By Thomas Page
For the month of January, I will be writing one poem in a “poetry marathon.” The poems will be posted here: https://tupelopress.org/the-3030-project
You may also find out more about the poets and their fundraising campaigns here: https://tupelopress.org/the-3030-poets. Thank you to my father and Jim Bates for donating to the campaign!
If you would like to write your own marathon, you can find out more here: https://tupelopress.org/3030-application. The press is accepting for runs up to May. If you have any questions about the application, please let me know via our submission email.
As part of the marathon, I will be providing commentary on each of the poems every five days.
General Context:
For Days 26-31, I will talk about the planned future for these poems. I have been working with Kirsten Miles over at Tupelo Press for the past month. She has been giving me some tips and tricks for different forms of poetry. She also went over some information about how to promote manuscripts to publishers.
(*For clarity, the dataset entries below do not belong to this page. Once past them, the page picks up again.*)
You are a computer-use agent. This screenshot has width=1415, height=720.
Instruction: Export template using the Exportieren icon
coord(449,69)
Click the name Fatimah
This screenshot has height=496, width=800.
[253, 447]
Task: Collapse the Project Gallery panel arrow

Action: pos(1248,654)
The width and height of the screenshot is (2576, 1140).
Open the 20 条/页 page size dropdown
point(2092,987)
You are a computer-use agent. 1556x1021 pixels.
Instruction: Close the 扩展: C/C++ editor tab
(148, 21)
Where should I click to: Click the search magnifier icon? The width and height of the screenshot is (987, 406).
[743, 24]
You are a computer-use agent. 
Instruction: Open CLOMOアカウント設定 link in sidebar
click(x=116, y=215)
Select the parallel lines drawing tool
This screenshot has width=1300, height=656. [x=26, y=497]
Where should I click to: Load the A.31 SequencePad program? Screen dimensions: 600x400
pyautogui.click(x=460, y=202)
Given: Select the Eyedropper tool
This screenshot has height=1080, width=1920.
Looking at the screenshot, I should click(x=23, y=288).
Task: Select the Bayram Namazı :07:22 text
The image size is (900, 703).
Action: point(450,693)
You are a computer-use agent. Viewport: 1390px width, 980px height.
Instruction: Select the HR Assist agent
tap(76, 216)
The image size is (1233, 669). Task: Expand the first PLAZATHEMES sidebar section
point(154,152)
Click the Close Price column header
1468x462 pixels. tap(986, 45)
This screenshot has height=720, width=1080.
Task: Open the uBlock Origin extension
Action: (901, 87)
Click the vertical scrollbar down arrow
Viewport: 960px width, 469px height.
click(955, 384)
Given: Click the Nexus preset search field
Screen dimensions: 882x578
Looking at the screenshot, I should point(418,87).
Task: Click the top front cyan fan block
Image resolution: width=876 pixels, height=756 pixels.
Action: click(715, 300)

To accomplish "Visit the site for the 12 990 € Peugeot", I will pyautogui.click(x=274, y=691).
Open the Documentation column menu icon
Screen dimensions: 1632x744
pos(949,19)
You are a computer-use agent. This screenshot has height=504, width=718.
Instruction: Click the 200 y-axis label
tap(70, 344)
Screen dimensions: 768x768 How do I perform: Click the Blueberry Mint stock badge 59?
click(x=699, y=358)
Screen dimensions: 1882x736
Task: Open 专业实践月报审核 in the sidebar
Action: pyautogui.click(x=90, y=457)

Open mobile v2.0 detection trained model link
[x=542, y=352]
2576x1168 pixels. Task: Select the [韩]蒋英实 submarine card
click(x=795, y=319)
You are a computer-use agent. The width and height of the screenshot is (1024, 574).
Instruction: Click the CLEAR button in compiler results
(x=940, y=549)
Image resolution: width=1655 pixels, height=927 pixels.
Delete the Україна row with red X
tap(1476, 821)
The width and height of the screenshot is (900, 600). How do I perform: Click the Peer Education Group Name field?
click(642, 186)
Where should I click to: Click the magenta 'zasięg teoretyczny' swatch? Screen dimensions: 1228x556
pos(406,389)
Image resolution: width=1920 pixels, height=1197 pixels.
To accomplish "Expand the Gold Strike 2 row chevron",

I’ve reactivated my Goodreads account after 12 years as part of this plan.
For Terminal, there are some other poems I want to add to the collection (of the 30 that I have written for the marathon) to make it a full(er) manuscript. Most poetry manuscripts tend to be around 30-50 ish poems. I do write shorter poems so my goal is to be around or over 50 before I consider the manuscript completed. I will also revise and send out some of the stronger poems (based on feedback) to publications to get more exposure on the collection.
Once I feel like Terminal is polished, I will send it out to publishers.
Another bit of information I will add is what I consider to be the strongest three poems which are:
- Inaccessible (Day 8)
- When they don’t know what “hospice” means (Day 17)
- A Funny Thing Happened on the Way to Your Celebration of Life (Day 15)
This is based mostly on feedback I’ve received plus what I consider to be the most well-crafted of the bunch. There are some that I may like more but that I consider to be “lazy” but I have found that I’m not a good judge of my poems.
Day 26: Unglamorous
This is a combination of a sestina and a pantoum (it’s all but the envoi in structure but uses the repetition of a pantoum). I felt like the repetition conveys the idea of what it is like to be the one who cleans up messes every day. I tried to class it up by using the medical terms such as “emesis” instead of someone more vulgar like “vomit.” This general idea was a request from my parents who deal with a lot of emesis, urine, and excrement.
Day 27: Greenway
This is a golden shovel, a form pioneered by Terrance Hayes. The form uses the words from another poem as the end words for your poem. The poem I’m (shoveling?) is Robert Frost’s “Home Burial.” When I first began writing poetry, I did a lot of golden shovels (all archived here on AHM). A greenway is a road that is lush with vegetation and includes the one between Orlando and Titusville, Florida. It’s generally the fastest way to get to the Space Coast from the Gulf Coast.
Day 28: Cabin Fever
This is the poem I’m thinking of when I think that I was “lazy.” The poem deletes a word from the initial line until it ends with a question mark. I actually wrote this before us Marylanders were stuck in the house because I was afraid that the power would go out. It must’ve been prophetic, haha.
Day 29: Waiting Room
This is a variant on a litany using a timed catalogue to go over the events. I tried to keep it as clinical as possible to make it feel like more of a review of events. I felt like that maybe the echo should’ve been first and last (not second and last) but that is more accurate to the event. I felt like that adding “I want to vomit” wasn’t a poetic way to end the poem.
Day 30: Movies
Last poem of the marathon (that I wrote by myself)! This is a form, based on googling, an unrhymed couplet(s) poem. One of the things you can do with someone with limited movement is watch movies. When I have active role in watching this person, I tend to put on a movie (or NCIS if the person has decided that my recent choice was too artsy) which we can talk about. If you look at my letterboxd, you’d see that around the time I moved in to take care of this person, my logged movies went up exponentially.
Day 31: The Group Cento Poem (arranged by Haley Bosse)
I actually don’t know how Haley Bosse is going to arrange this but it is a tradition that a cento poem using lines from our previous poems will be posted on the last day. The lines that I added to the poem came from the following poems:
- (Haley Bosse – Day 5)
- (Joanna Lee – Day 1)
- (Sarah Paley – Day 15)
- (Amy Snodgrass – Day 15)
This poem will be posted tomorrow so it’ll be interesting to see what it looks like!